Le Luxembourg présente un profil paradoxal face au Plan d’électrification européen qui vise 32 % de consommation finale d’énergie d’ici 2030 et 46 % en 2040. Le Luxembourg, avec un taux de presque 15 % est en retard sur la moyenne européenne (23 %). En prenant en compte le phénomène du tourisme à la pompe, le niveau s’améliore à environ 20 %.
Sur les flux – immatriculations de véhicules électriques, demandes d’installation photovoltaïque multipliées par 19 en cinq ans, adoption rapide dans l’industrie – les indicateurs sont bons et la dynamique est réelle. Mais sur les stocks et sur les indicateurs européens eux-mêmes – part de l’électricité dans la consommation finale, dépendance aux importations, densité du réseau de recharge – le pays reste en bas de tableau, en partie pour des raisons structurelles (le tourisme à la pompe, la taille du territoire, la faible ressource hydraulique) et en partie pour des raisons de rythme de déploiement des infrastructures.

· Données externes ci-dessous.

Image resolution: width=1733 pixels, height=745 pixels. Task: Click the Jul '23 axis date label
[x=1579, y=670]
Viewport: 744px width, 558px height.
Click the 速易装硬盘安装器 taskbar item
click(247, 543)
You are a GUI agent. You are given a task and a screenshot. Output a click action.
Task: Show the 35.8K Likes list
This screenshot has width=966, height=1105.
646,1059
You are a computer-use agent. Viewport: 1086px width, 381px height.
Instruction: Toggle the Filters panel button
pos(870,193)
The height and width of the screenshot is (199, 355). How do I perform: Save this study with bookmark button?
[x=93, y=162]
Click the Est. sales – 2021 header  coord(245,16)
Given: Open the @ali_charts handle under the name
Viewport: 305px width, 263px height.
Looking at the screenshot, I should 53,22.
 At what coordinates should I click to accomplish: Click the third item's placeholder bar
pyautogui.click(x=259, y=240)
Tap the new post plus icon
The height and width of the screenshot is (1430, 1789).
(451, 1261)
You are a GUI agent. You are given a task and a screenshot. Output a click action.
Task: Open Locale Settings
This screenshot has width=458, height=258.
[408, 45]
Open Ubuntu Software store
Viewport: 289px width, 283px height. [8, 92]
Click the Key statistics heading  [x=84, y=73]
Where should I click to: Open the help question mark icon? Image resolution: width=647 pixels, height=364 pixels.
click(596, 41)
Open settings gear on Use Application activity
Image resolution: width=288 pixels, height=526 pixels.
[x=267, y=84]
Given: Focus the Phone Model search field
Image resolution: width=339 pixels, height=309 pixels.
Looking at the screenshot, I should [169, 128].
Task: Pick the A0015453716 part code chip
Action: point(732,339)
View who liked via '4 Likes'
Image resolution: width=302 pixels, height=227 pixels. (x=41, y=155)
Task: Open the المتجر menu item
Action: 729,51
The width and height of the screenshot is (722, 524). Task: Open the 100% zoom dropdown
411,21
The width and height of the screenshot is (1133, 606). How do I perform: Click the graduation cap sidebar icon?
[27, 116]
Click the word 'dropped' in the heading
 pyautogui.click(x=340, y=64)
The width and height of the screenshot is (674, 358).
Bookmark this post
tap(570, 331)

Le plan de la Commission mise fortement sur le signal-prix et la fiscalité comme levier d’électrification. Au Luxembourg, le signal-prix est déjà en grande partie en place, mais ce sont les prix relativement bas du gaz qui freine le développement de l’électrification du chauffage notamment. L’accès au financement initial et le déploiement des infrastructures (comme le déploiement des bornes de recharge, public et surtout à domicile, particulièrement dans les copropriétés, et au travail) détermineront la vitesse de la transition. Le vote du Klimabonus Wunnen révisé, le soutien aux frais de réseau du Resilienzpak et le soutien aux entreprises sont alignées avec les recommandations européennes. Reste à combler le retard en matière d’électrification des usages. L’enjeu dépasse le seul indicateur européen : c’est la nature même de la dépendance énergétique du pays qui se joue. Substituer l’électricité aux fossiles importés, dans un pays qui importe déjà 83 % de son électricité, revient à échanger une exposition aux marchés pétroliers et gaziers mondiaux contre une interdépendance au sein du marché intérieur européen – nettement moins vulnérable aux chocs géopolitiques, à condition que la production domestique et les capacités de réseau suivent.